(Saved data entries)
+-------+

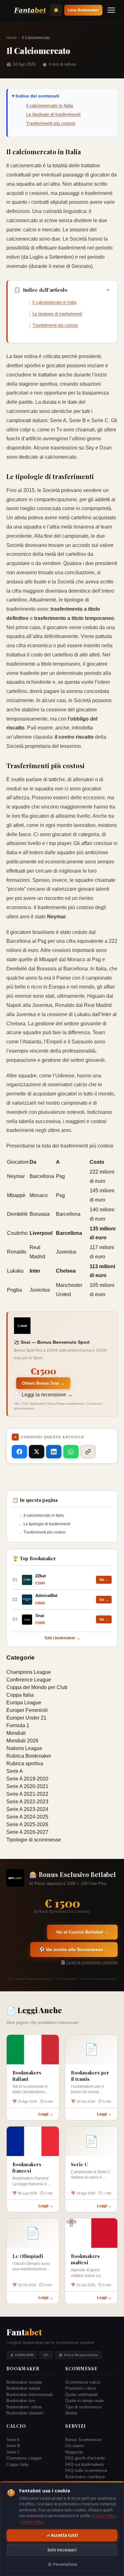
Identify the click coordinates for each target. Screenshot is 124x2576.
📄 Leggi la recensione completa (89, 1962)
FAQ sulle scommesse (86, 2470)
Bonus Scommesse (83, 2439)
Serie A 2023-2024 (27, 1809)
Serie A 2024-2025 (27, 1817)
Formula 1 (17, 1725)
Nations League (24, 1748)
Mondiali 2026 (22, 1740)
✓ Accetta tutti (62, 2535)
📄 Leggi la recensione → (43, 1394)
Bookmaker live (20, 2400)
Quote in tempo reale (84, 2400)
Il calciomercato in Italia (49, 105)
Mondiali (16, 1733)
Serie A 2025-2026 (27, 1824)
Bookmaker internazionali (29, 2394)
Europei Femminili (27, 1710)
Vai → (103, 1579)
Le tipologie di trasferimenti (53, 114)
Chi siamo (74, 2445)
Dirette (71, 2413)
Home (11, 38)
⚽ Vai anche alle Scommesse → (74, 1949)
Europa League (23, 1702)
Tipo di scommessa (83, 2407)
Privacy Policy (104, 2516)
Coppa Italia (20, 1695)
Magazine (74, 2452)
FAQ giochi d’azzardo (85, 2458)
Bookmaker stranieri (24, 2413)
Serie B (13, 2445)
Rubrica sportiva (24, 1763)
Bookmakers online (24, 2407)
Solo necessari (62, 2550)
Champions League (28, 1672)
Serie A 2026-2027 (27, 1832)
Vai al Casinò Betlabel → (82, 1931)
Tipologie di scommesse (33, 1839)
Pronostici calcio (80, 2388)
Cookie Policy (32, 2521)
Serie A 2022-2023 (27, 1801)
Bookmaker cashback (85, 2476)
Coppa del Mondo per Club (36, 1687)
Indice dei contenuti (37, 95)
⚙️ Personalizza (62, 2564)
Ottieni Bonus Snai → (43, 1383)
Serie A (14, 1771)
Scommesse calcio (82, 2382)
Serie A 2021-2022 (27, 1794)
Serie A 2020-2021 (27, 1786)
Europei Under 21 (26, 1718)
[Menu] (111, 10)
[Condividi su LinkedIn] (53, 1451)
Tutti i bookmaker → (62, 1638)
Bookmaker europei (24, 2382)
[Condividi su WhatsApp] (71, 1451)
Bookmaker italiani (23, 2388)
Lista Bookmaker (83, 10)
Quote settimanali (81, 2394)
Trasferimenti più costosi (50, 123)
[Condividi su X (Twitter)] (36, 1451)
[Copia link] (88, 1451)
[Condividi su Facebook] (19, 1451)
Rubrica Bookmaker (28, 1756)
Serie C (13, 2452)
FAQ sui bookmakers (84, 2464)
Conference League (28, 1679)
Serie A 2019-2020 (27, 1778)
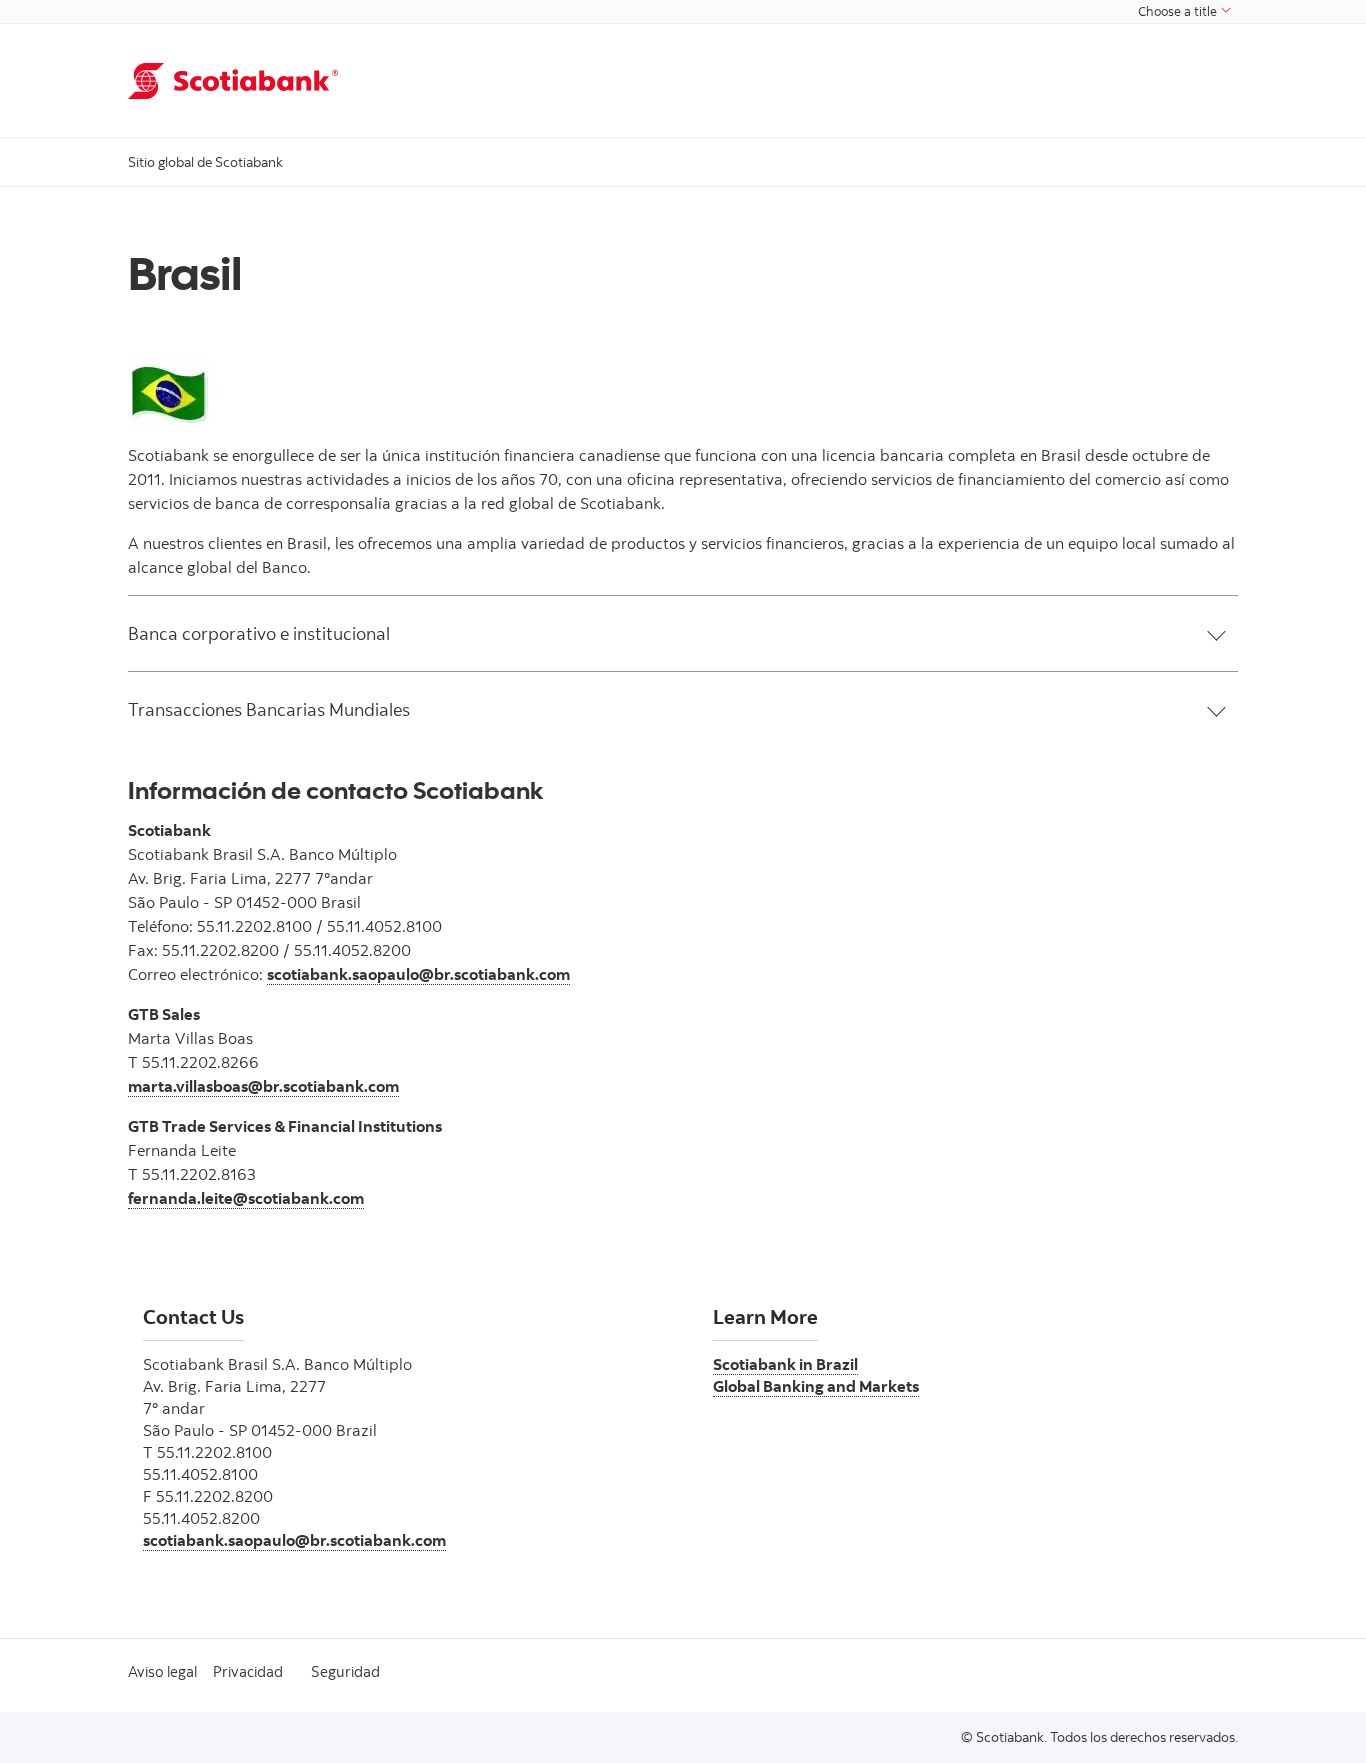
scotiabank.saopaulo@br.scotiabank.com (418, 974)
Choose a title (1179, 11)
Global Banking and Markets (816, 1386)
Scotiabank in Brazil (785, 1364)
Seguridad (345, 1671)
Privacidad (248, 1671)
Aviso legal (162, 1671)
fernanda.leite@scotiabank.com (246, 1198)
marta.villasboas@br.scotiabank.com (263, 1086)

+-------+

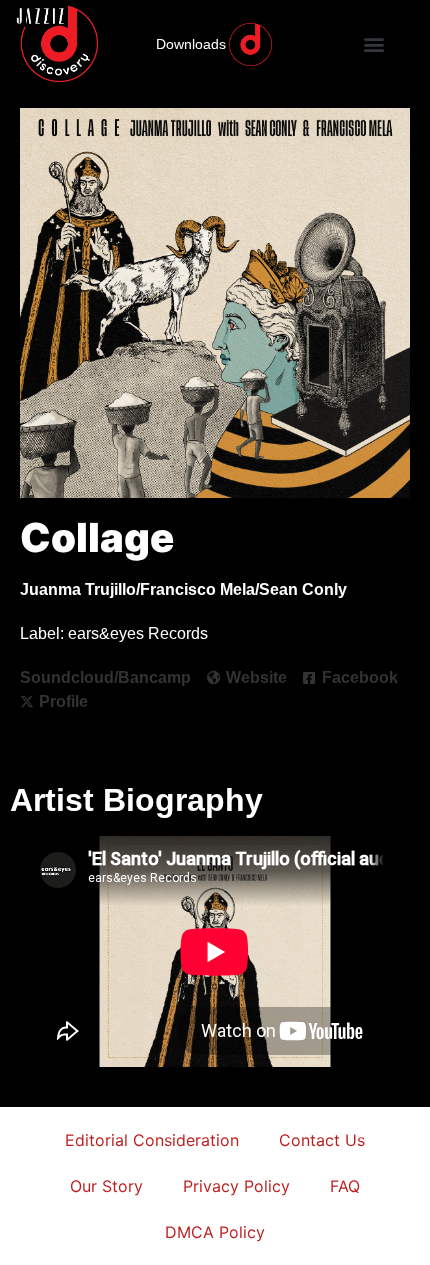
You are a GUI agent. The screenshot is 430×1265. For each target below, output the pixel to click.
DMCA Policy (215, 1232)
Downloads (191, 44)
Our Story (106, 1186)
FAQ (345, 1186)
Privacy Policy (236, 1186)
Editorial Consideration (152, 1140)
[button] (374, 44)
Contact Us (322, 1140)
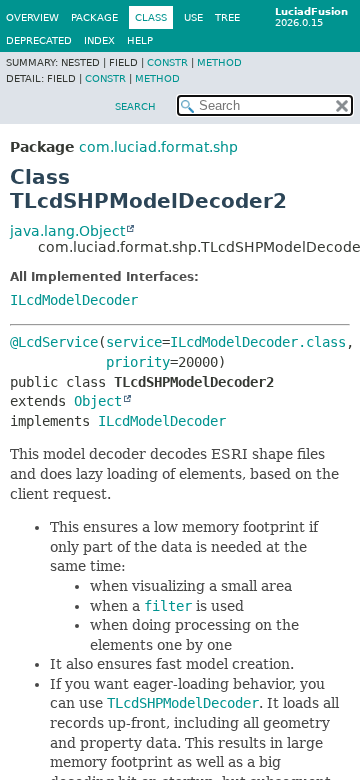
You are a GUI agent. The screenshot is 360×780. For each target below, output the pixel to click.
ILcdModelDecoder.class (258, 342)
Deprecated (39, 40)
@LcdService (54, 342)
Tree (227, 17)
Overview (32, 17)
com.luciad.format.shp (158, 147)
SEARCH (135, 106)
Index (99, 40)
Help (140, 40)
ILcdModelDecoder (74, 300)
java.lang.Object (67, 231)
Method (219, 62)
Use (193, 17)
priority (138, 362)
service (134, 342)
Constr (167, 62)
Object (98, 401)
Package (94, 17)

+-------+

From the records above, transcribe exactly the lines starting at the one containing "[Condividi su LinkedIn] (53, 1451)" and ending at the one containing "scotiabank.saopaulo@br.scotiabank.com (418, 974)". Skip the pictures.

RESPONSE AREA:
[Condividi su LinkedIn] (53, 1451)
Tutti i bookmaker → (62, 1638)
Bookmaker europei (24, 2382)
[Condividi su WhatsApp] (71, 1451)
Bookmaker italiani (23, 2388)
Lista Bookmaker (83, 10)
Quote settimanali (81, 2394)
Trasferimenti più costosi (50, 123)
[Condividi su X (Twitter)] (36, 1451)
[Copia link] (88, 1451)
[Condividi su Facebook] (19, 1451)
Rubrica Bookmaker (28, 1756)
Serie C (13, 2452)
FAQ sui bookmakers (84, 2464)
Conference League (28, 1679)
Serie A 2019-2020 (27, 1778)
scotiabank.saopaulo@br.scotiabank.com (418, 974)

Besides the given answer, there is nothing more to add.